En retour, et c’est une manière de légitimer cette opération, les personnes arrêtées dans un contexte politique sont dépolitisées et réduites à leur statut présumé de délinquants. »
L’illusion n’est plus de mise : il n’y a de justice que pour le plus fort. Par fort, entendons celui ou celle qui ne conteste pas l’ordre social, voire le soutient. De manifestations (contre la Loi travail) en mouvements sociaux (les gilets jaunes), en révoltes (les Soulèvements de la Terre) et en émeutes dans les banlieues (après une meurtre policier), la violence de la justice s’exprime sans retenue. Cette violence, dont la violence policière est le bras armé, s’exprime de différentes manières, visibles comme invisibles : des humiliations en salles d’audience aux appels à prolonger des gardes à vue sans justification, en passant pas des procès expéditifs. Bien sûr, ces pratiques touchent surtout un certain type de prévenu : de préférence prolétaire, de préférence non blanc, de préférence précaire — des préférences dont le cumul aggrave la situation des victimes.
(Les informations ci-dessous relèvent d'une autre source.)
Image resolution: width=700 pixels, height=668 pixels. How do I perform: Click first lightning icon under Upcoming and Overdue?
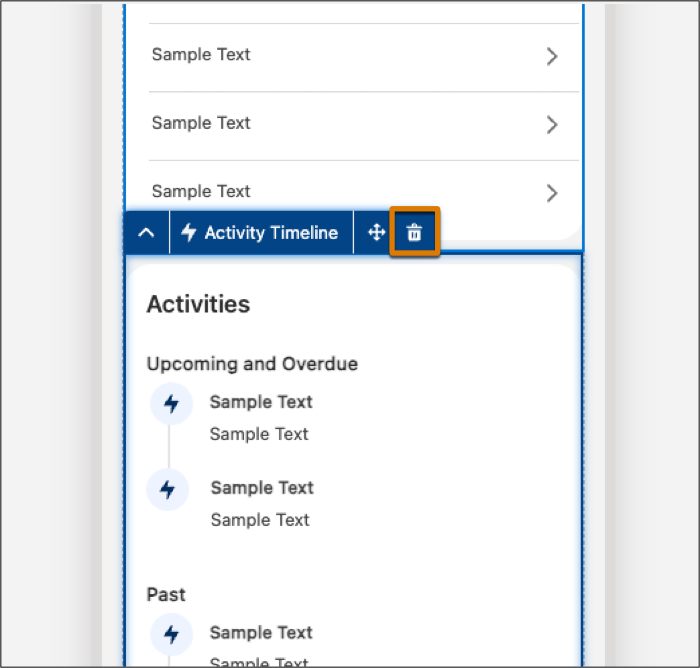pos(171,403)
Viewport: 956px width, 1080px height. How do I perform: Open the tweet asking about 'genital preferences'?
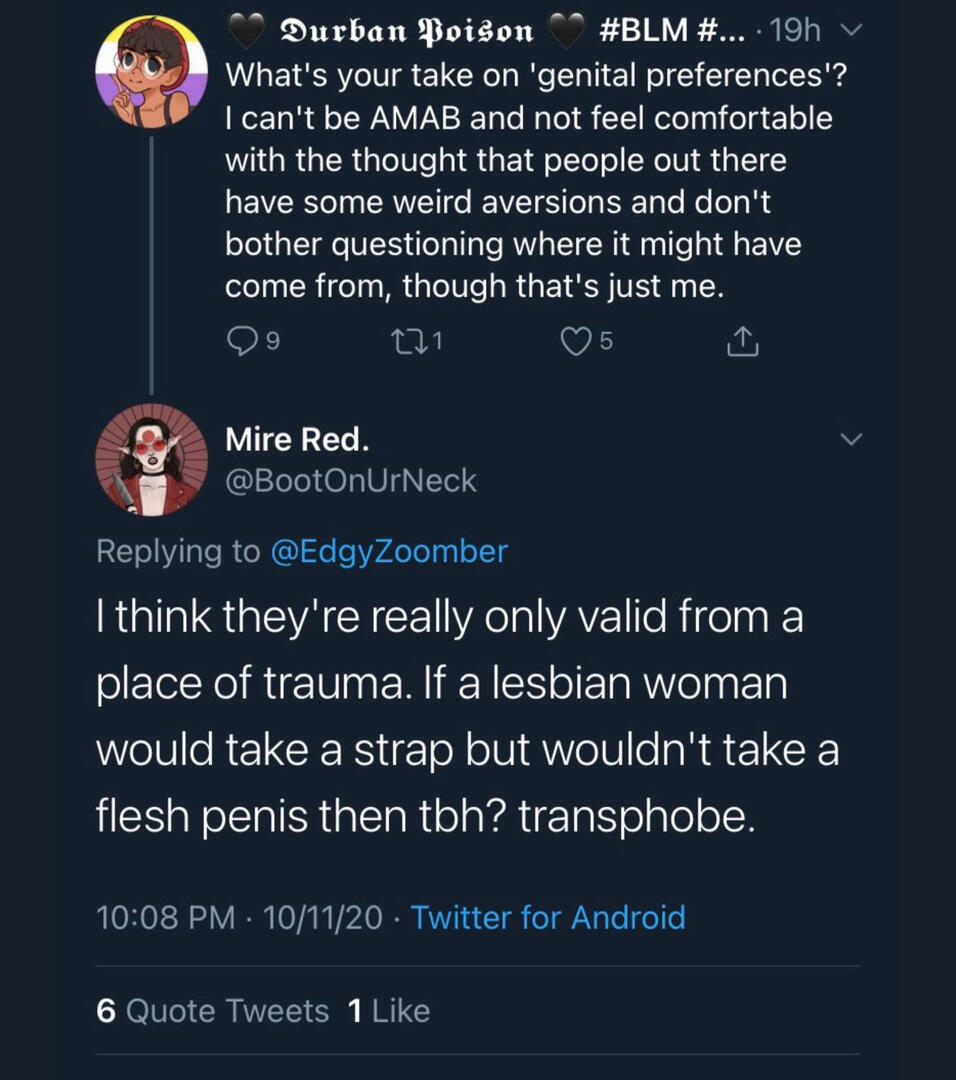click(530, 180)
Loin de l’idée angélique selon laquelle les décisions de justice ne relèvent que du droit, ce livre part au contraire de ce qui devrait être pour montrer qu’une ingérence de l’État fait en sorte que ce ne soit pas. Cette ingérence est le point de départ de Raphaël Kempf qui analyse les violences judiciaires mise au service de politiques conservatrice et réactionnaires.
À l’heure ou un sursaut sociétal serait salutaire, sursaut qui passerait nécessairement par la société civile, et par la rue, par les actions militantes et syndicales, par une forme ou une autre de révolte, connaître et comprendre les rouages d’une justice qui n’en a plus que le nom peut s’avérer vital. Il faut faire reculer le traitement juridique en fonction du milieu social. Et, plutôt que de se résigner, il faut s’outiller afin de rappeler à la justice son indépendance et son devoir de protection des plus faibles comme de la liberté de contestation sans laquelle la liberté d’expression est une liberté vide.